Título: Brasileiros se integram à sociedade japonesa
Autor: Onishi, Norimitsu
Fonte: Gazeta Mercantil, 04/11/2008, Nacional, p. A6

4 de Novembro de 2008 - Preocupado com a escassez de mão-de-obra nos anos 90 mas cauteloso quanto a permitir a entrada de estrangeiros no mercado de trabalho, o Japão abriu uma exceção para os brasileiros descendentes de japoneses.

Com suas raízes, nomes e fisionomias japonesas, esse filhos e netos de imigrantes japoneses no Brasil se adaptariam com mais facilidade numa sociedade agressivamente fechada aos forasteiros.

Nas duas décadas seguintes, apesar dos periódicos declínios econômicos como o atual, o número de trabalhadores nipo-brasileiros no Japão continuou crescendo. Eles estão concentrados nas áreas industriais repletas de fábricas que abastecem empresas familiares como a Honda, a Sanyo e a Toyota, cuja sede emprestou seu nome para essa cidade da região central do Japão.

Mas talvez em nenhum outro lugar do país os japoneses e os nipo-brasileiros convivem com tanta intensidade quanto num complexo habitacional público chamado Homi Estate. Construído nos anos 70 para famílias japonesas jovens, Homi tem uma população de 8.891 pessoas que agora é dividida quase na mesma proporção entre japoneses, a 52%, e estrangeiros, a 48%.

"Para ser honesto", disse Toshinori Fujiwara, de 69 anos, um líder comunitário japonês, "nunca imaginei, nem nos meus sonhos mais loucos, que esse um dia seria um bairro multiétnico".

Daqui a uma geração, é provável que mais japoneses façam comentários similares à medida que a população do Japão envelhece e a força de trabalho diminui. Recentemente, a escassez de mão-de-obra se expandiu da produção fabril para a agrícola, barcos de pesca, hospitais e outras áreas, levando o Japão a abrir as portas para os trabalhadores temporários da China e de outros lugares na Ásia.

Aperto demográfico

À medida que o aperto demográfico se intensifica, o Japão pode ter de se abrir mais para a imigração, dizem os especialistas, se quiser ter os trabalhadores que necessita para continuar sendo uma grande potência industrial. Um país homogêneo e insular, no entanto, o Japão tem notória aversão aos imigrantes. Os coreanos que chegaram ao país durante a Segunda Guerra Mundial ainda são tratados como cidadãos de segunda classe.

Para ser um destino atraente para os imigrantes, segundo especialistas, o Japão terá de se submeter a um difícil transformação cultural para a qual os nipo-brasileiros representam um teste elementar. Se nem mesmo eles conseguiram ganhar aceitação, que chance haverá para os grupos de imigrantes que em termos étnicos, religiosos e nacionais podem ser diferentes dos nativos japoneses?

A imigração é um tema impopular e politicamente delicado. Mas os 317 mil nipo-brasileiros - cujos filhos estão crescendo no Japão e, em muitos casos, entrando na puberdade no país - efetivamente formam a maior população de imigrantes do Japão. Do total, perto de 94.400 obtiveram visto de residência permanente, enquanto os outros podem permanecer no Japão indefinidamente. As crianças nascidas no Japão de pais estrangeiros não obtêm a cidadania automaticamente.

- _Conjunto de tarefas_:
A - Reproduza da reportagem sobre os nipo-brasileiros a passagem que começa com as palavras "Com suas raízes, nomes" e termina com "central do Japão.".
B - Segundo a reportagem sobre os nipo-brasileiros, por que o Japão abriu uma exceção para os brasileiros descendentes de japoneses? Responda em uma a três frases.
C - Como fica em inglês esta frase da reportagem sobre os nipo-brasileiros: "Os coreanos que chegaram ao país durante a Segunda Guerra Mundial ainda são tratados como cidadãos de segunda classe."?

- _Dados extraídos_:

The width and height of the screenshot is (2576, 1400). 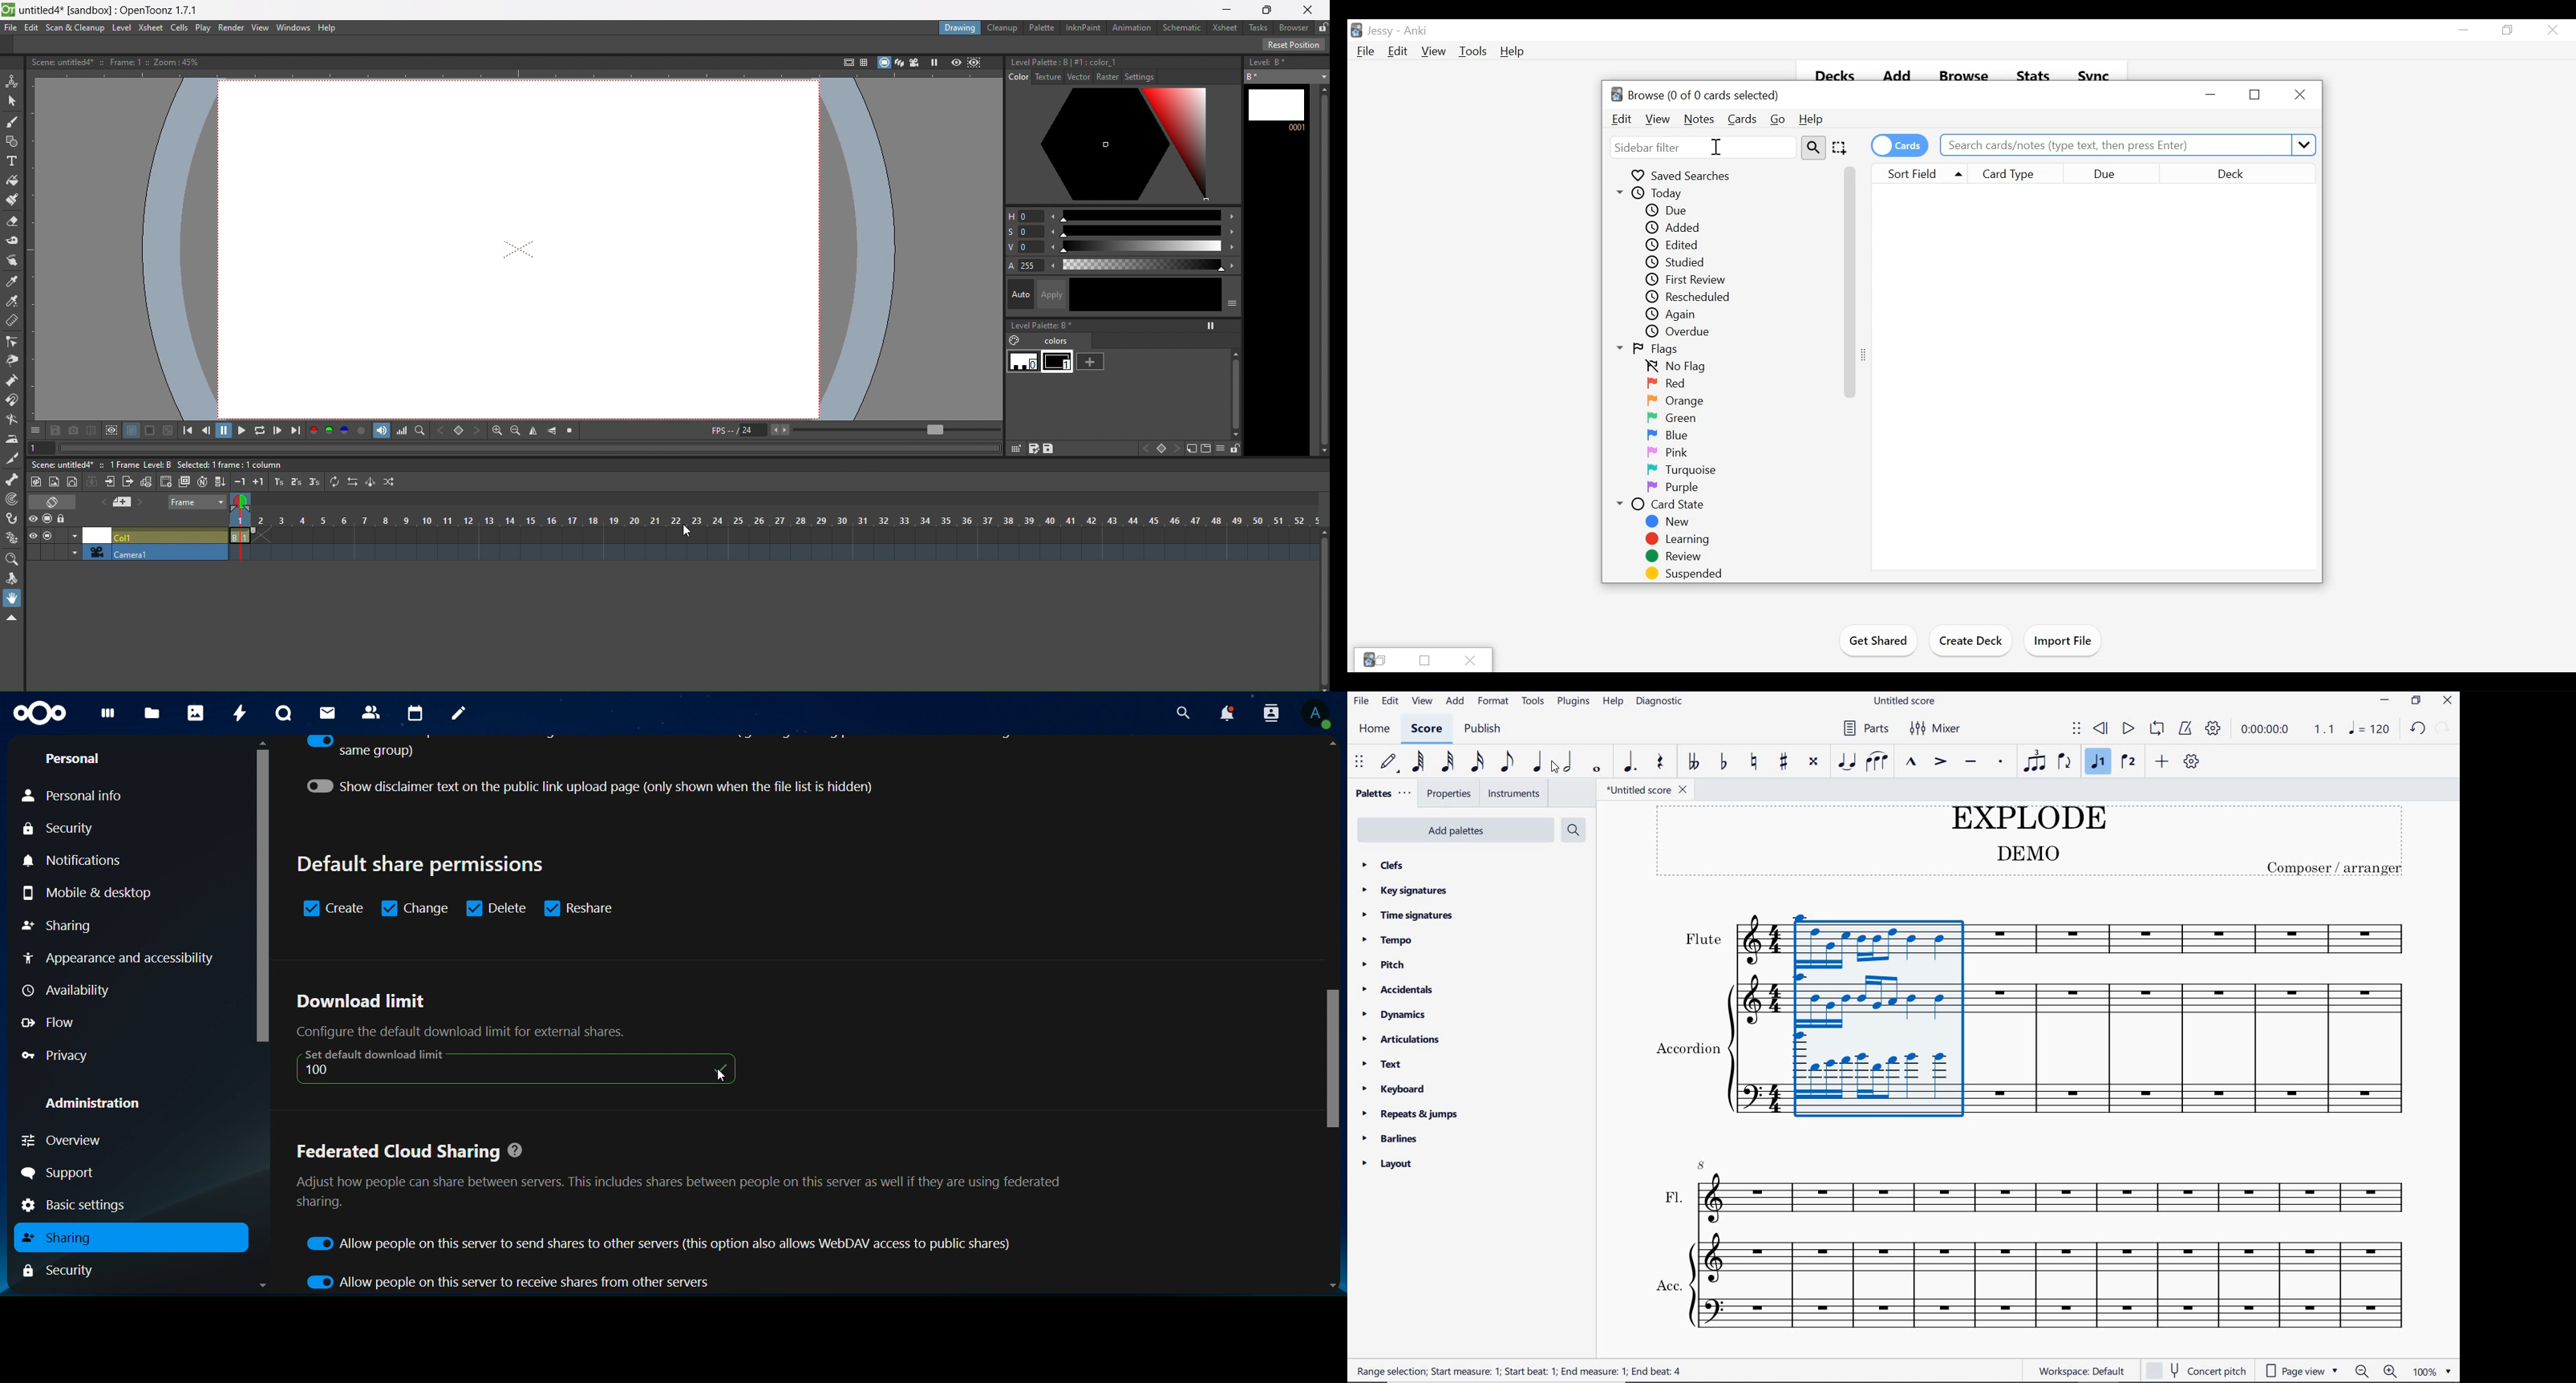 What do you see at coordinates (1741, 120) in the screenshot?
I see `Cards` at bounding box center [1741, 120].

* * *

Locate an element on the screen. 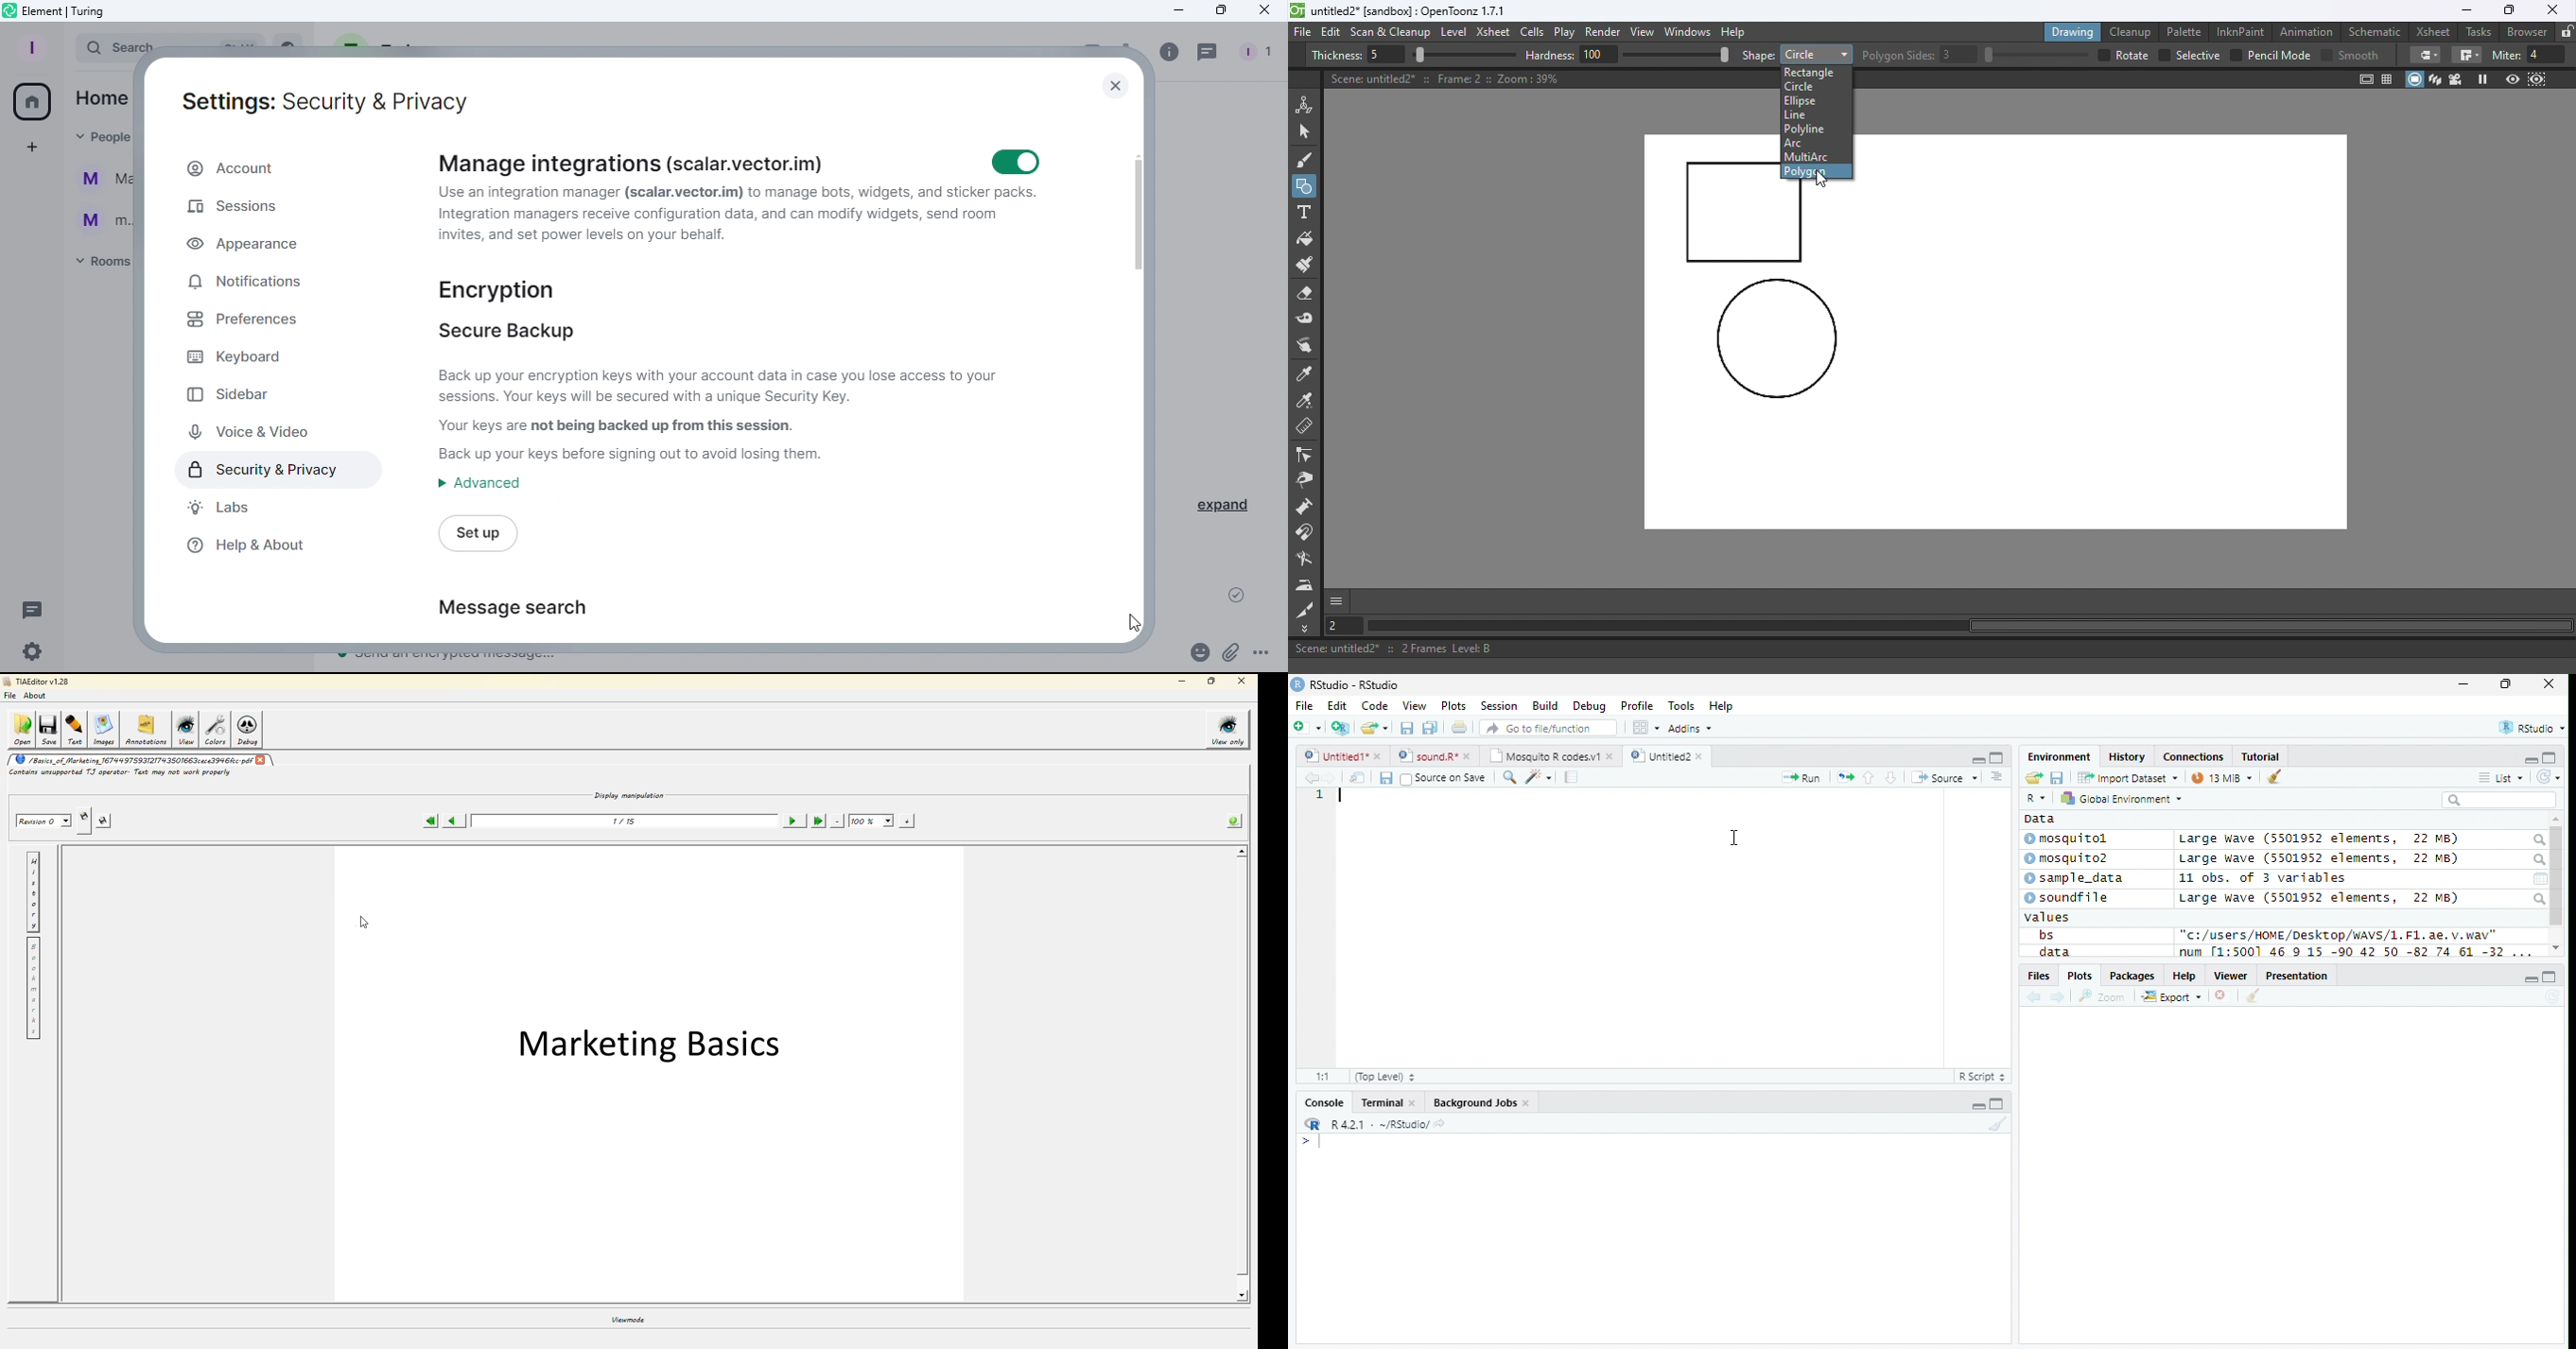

- _Soluções das tarefas_:
A -
Com suas raízes, nomes e fisionomias japonesas, esse filhos e netos de imigrantes japoneses no Brasil se adaptariam com mais facilidade numa sociedade agressivamente fechada aos forasteiros.

Nas duas décadas seguintes, apesar dos periódicos declínios econômicos como o atual, o número de trabalhadores nipo-brasileiros no Japão continuou crescendo. Eles estão concentrados nas áreas industriais repletas de fábricas que abastecem empresas familiares como a Honda, a Sanyo e a Toyota, cuja sede emprestou seu nome para essa cidade da região central do Japão.

B - O Japão se preocupava com a escassez de mão-de-obra nos anos 90, mas era cauteloso quanto à entrada de estrangeiros. Por terem raízes, nomes e fisionomias japonesas, os filhos e netos de imigrantes japoneses no Brasil se adaptariam com mais facilidade a uma sociedade fechada aos forasteiros.

C - The Koreans who arrived in the country during World War II are still treated as second-class citizens.